I remember talking to a dying man whose body was riddled with cancer and regret. He tried to focus on the positive aspects of life, the warm memories of younger years and the adventures and splendors of youth. Over the last weeks of his life, we’d discuss the fairness of fate—at least through the lens of a terminal illness and the inevitable robbery it would commit by taking a life without permission and with little warning.
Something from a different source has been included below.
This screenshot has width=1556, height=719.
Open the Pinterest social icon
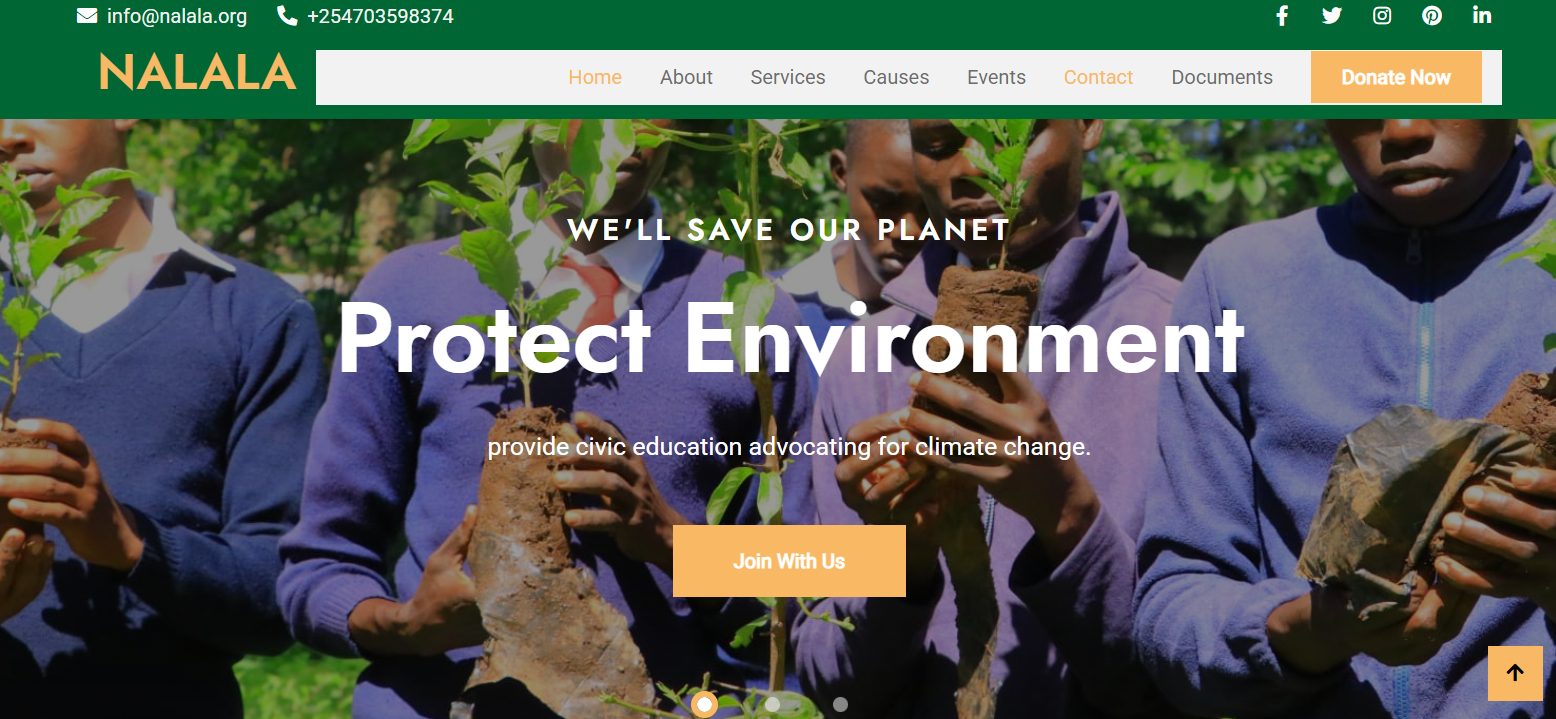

In the remaining weeks of his life, we went on drives in his truck. I drove him around with the windows down to let the July warmth circulate the cab — the rush of the summer had the power to make an ailing man smile. The radio was switched off so we could talk about everything and then nothing for long stretches. Some conversations started with a unique energy, the kind an overzealous runner starts a foot race with before succumbing to the horde hot on his tail that eventually passes him up leaving the runner alone with his thoughts and fleeting energy reserves. Some of these conversations weren’t conversations at all. They were just utterances and then long stretches of silence while the man slept in the sunshine hitting the passenger seat while the wind caressed his ailing body and anguished soul.
After a few weeks with his condition rapidly deteriorating and his mind wavering between the brutal reality of the hand he was dealt by the hardest of dealers and the blunt force fatigue that rendered him listless, I finally heard the words everyone else had proclaimed and that he finally uttered: “It’s not fair. It’s not supposed to be this way.”
I said nothing. I thought about everything. How is it supposed to go then? I thought.
Everyone thinks they’re going to die on their shield. They think they’ll go out in a blaze of glory or at the very least, in the comfort of their own constructed world in a warm bed surrounded by family and friends. Some of these people may even think they’ll have the opportunity to replay the game film of their lives, enjoying each spectacular highlight reel that make up the years and eras of life well-lived.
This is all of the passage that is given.